Queridos lectores:
Esta será la última información que sobre el V Encuentro Nacional de Jóvenes de Hermandades y Cofradías, que tendrá lugar en la ciudad de Córdoba, entre el jueves y el domingo de esta semana, ofrecerá Gente de Paz. La razón obedece a la censura que este medio ha padecido por parte del comité organizador, que ha negado la acreditación pedida con una excusa barata, consistente en que «sólo se va a acreditar a medios inscritos en la Asociación de la Prensa», como si fuesen miles los medios acreditados para la ocasión. Una excusa que supone una burda censura y que jamás ha sido impedimento, hasta la fecha, para que este diario digital especializado en cofradías (que es lo que somos aunque algunos pretendan negarlo) haya recibido las oportunas acreditaciones cuando se han solicitado. Una decisión, que explicita un cambio de tendencia, cuyas razones alguien debería explicar, y que ya se apuntaba cuando el encuentro fue presentado «a los medios locales» sin que Gente de Paz recibiese invitación alguna.
Ni haber sido el primer medio que anunció, con gran alegría, hace ahora un año, que Córdoba había sido la ciudad elegida para organizar este evento, ni las interminables horas dedicadas por este equipo a promocionar a la Córdoba Cofrade de manera altruista (lo que, lejos de ser un demérito, debería merecer el máximo reconocimiento, en la medida en que hacemos todo lo que hacemos «por amor al arte»), ni los miles de lectores diarios, que al parecer no merecen el respeto de quienes organizan el encuentro (o al menos del grupo que determina a los elegidos que tendrán la pertinente acreditación), ni los casi 22000 seguidores que alcanzamos, entre las distintas cuentas en diferentes redes sociales que gestionamos, ni tan siquiera la indiscutible capacidad para estar al pie de la noticia y ofrecer a nuestros miles de fieles lectores, la información más ágil y completa de toda la ciudad de Córdoba (disculpen la inmodestia, pero una vez al año, no hace daño), han evitado el veto de quienes anteponen la venganza personal a los deberes del cargo que detentan, menospreciando al único medio que no les aplaude todas y cada una de sus decisiones y de quienes pensaban que este sueño estaba condenado a la desaparición hace algo más de un año, mientras la tozuda realidad se ha encargado de darles con su error en las mismísimas narices. Resulta chocante que reclamen nuestra presencia en muchas ciudades de nuestro entorno e incluso desde fuera de nuestra comunidad autónoma, sabedores del potencial de 22000 seguidores, y que en la ciudad en la que nacimos sigan existiendo quienes nos nieguen el pan y la sal, por venganza tras algún artículo de opinión que no les ha gustado.
Conste que hubiera sido extremadamente sencillo informar puntualmente de todos y cada uno de los actos, entre otras cosas, porque miembros de este equipo forman parte de algunas de las delegaciones que estarán presentes en el encuentro. Sin embargo, nos vemos obligados a tomar la determinación de no informar de absolutamente nada de lo que ocurra y así se lo queremos advertir a nuestro lectores.
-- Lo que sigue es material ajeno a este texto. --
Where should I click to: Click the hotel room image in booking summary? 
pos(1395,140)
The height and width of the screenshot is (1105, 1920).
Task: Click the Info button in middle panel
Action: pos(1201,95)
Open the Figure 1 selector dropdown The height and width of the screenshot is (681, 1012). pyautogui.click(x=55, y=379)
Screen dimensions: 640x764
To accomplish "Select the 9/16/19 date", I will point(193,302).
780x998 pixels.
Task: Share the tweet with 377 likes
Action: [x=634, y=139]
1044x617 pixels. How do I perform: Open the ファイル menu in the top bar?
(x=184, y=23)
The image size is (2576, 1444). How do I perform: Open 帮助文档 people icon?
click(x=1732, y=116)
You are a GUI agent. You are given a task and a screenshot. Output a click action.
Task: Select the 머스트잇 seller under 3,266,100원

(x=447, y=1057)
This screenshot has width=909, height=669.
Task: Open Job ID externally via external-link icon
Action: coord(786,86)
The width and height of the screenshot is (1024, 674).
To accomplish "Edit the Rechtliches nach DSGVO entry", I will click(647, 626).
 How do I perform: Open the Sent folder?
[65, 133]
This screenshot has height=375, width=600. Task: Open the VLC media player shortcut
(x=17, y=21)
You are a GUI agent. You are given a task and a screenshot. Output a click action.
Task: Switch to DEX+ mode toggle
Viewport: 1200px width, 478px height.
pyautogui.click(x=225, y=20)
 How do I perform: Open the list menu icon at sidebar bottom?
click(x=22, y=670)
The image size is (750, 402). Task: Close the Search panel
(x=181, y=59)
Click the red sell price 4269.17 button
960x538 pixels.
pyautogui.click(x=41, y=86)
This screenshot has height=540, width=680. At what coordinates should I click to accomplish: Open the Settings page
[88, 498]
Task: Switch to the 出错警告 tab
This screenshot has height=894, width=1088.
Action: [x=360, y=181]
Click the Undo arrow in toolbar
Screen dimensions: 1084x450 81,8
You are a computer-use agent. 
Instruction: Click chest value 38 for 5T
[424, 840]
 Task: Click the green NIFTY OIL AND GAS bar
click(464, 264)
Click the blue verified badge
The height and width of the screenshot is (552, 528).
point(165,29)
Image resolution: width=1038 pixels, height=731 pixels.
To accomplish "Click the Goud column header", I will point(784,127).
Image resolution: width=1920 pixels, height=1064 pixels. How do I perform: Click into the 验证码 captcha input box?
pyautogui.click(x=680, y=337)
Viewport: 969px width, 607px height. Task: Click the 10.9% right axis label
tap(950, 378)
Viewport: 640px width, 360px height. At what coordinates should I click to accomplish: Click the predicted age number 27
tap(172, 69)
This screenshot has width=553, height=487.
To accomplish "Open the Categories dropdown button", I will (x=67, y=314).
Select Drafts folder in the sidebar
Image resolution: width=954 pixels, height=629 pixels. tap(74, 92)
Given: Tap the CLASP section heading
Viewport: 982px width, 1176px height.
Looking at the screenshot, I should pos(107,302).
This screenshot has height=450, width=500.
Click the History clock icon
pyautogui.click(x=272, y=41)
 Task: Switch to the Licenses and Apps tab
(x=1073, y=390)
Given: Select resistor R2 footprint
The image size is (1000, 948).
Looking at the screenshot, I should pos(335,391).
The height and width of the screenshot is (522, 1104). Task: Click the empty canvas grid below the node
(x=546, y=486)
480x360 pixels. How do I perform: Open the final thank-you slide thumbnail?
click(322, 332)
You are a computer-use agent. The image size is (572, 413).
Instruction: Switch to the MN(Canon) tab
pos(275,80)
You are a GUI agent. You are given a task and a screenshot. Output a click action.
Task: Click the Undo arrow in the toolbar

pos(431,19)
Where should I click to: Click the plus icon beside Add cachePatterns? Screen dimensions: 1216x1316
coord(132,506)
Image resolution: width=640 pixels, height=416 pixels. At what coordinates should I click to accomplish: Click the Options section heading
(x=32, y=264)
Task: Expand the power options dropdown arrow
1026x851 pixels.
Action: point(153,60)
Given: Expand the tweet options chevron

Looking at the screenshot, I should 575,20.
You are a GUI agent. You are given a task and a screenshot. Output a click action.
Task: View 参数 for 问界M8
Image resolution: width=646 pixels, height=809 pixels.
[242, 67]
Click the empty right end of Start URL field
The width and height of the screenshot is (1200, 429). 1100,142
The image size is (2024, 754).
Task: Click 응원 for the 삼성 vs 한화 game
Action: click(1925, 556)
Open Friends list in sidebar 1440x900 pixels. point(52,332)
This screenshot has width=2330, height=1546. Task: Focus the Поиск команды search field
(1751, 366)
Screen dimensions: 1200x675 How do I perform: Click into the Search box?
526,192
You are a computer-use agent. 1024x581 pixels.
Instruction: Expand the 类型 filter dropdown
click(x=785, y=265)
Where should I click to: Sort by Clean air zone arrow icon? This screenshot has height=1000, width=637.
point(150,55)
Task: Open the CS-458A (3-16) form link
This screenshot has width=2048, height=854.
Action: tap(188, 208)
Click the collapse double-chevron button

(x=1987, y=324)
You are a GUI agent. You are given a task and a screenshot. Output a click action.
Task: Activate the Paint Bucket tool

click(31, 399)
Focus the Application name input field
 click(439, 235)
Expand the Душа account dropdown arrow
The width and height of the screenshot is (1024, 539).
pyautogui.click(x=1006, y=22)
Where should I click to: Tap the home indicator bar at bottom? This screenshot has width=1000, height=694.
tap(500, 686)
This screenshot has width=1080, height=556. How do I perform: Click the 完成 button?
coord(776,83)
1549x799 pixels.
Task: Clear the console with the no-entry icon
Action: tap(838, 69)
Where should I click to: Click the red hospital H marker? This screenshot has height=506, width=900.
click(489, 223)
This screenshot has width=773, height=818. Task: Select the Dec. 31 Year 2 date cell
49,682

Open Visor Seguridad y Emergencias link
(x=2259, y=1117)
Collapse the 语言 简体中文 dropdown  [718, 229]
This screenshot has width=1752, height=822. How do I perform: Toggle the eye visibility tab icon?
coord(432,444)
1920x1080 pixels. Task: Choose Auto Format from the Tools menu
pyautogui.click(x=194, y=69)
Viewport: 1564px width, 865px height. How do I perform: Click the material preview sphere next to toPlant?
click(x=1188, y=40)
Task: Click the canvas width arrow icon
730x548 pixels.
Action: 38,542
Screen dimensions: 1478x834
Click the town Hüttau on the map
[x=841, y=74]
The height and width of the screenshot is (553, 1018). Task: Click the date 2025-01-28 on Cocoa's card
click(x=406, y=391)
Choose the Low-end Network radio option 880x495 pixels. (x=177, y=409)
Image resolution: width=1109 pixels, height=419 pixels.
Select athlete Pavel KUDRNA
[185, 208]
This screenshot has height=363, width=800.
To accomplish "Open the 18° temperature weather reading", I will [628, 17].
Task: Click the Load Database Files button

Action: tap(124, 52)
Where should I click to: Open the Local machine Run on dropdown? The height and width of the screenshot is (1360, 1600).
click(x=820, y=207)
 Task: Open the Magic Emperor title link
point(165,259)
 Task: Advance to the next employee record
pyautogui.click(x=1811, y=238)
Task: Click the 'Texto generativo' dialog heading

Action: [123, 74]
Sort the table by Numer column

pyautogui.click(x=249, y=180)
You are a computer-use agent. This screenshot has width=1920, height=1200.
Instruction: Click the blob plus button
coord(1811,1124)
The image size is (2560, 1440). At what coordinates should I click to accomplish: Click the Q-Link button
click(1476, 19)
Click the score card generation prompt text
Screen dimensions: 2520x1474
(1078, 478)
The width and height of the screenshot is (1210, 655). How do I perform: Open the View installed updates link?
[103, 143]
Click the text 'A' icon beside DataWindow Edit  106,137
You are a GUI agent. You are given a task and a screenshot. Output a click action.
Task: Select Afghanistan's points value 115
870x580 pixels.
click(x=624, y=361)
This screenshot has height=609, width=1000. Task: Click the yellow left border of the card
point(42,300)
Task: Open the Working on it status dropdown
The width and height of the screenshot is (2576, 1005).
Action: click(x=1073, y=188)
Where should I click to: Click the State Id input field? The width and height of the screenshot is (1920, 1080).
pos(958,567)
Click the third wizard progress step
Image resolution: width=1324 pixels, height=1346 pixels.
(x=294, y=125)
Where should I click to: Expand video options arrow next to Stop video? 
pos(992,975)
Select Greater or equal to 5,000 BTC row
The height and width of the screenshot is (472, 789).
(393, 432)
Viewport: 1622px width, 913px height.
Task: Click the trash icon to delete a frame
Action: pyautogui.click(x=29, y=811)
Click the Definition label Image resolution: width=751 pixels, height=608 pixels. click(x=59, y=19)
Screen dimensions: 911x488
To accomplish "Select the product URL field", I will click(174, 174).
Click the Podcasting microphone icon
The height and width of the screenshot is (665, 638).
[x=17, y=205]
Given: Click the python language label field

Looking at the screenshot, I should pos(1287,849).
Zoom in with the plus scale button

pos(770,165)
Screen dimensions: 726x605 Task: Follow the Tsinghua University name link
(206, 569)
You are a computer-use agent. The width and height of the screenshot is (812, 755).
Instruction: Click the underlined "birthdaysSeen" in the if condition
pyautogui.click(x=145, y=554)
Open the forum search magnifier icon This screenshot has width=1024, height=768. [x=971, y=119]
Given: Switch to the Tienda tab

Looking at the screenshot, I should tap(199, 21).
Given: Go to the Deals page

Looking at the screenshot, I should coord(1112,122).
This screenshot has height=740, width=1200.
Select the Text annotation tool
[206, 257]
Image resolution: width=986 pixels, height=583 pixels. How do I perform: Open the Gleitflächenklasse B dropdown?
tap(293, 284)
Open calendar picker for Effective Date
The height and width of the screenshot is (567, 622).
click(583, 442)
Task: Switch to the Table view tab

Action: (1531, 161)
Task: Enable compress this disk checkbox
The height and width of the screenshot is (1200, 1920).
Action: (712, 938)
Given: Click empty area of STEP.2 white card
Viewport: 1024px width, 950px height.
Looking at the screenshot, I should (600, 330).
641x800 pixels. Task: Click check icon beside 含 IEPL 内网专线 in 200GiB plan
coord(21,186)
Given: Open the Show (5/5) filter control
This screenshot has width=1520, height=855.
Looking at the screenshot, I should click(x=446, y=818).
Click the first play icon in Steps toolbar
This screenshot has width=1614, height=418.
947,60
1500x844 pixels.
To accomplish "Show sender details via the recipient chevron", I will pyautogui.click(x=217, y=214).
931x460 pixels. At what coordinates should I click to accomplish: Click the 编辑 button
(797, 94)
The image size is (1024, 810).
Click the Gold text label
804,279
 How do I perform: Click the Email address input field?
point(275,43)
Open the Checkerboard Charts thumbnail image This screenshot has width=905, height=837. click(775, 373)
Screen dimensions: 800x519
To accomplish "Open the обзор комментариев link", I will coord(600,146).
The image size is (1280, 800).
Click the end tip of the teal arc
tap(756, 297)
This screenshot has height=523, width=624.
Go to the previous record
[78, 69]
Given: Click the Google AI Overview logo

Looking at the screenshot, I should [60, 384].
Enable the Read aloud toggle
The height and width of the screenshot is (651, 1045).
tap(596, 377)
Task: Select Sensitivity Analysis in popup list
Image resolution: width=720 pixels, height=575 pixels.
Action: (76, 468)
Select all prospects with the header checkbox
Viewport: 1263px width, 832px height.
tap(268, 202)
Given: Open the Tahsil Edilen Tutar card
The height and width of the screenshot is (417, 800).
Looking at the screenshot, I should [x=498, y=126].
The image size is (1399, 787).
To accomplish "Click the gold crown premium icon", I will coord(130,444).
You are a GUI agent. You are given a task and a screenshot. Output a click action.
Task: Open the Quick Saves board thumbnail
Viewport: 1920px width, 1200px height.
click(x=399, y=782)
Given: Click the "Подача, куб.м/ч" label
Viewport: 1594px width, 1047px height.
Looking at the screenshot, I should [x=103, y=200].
Por una simple cuestión de dignidad y, ¿por qué negarlo?, por insumisión ante una acción que consideramos un deleznable y ridículo ataque a nuestro medio y, lo que es mucho peor, a todos aquellos que nos siguen y nos leen. Sería extremadamente sencillo hacerlo, pero no lo haremos. Como no responderemos a ninguna provocación derivada de este comunicado, negación a posteriori de los hechos incluida. Pedimos disculpas de antemano a nuestros lectores por una decisión que rogamos y esperamos que entiendan y a los muchos grupos jóvenes de la ciudad de Córdoba a los que consideramos amigos.
En nuestra humilde opinión, cualquier evento que se organice en la ciudad de Córdoba, relacionado con las cofradías, pertenece a los cofrades, al pueblo, y no a un grupo de elegidos que gestionan lo que gestionan como si de un cortijo propio se tratase. Los mismos que reparten ciertos atriles en agradecimiento por los ladridos prestados. Responsabilidad de todos, empezando por quienes mandan, es lograr que las actividades puestas en marcha lleguen al máximo número de personas posible. Lo contrario, es anteponer cuitas personales a los intereses de las cofradías. Cada palo que aguante su vela. Llegará el momento en que unos y otros deban rendir cuentas de sus actos. Gente de Paz, mientras tanto, estará aquí para contarlo, le guste a quien le guste y le pese a quien le pese. No se cansen, sólo nosotros decidiremos cuándo esta bendita locura ha llegado a su fin.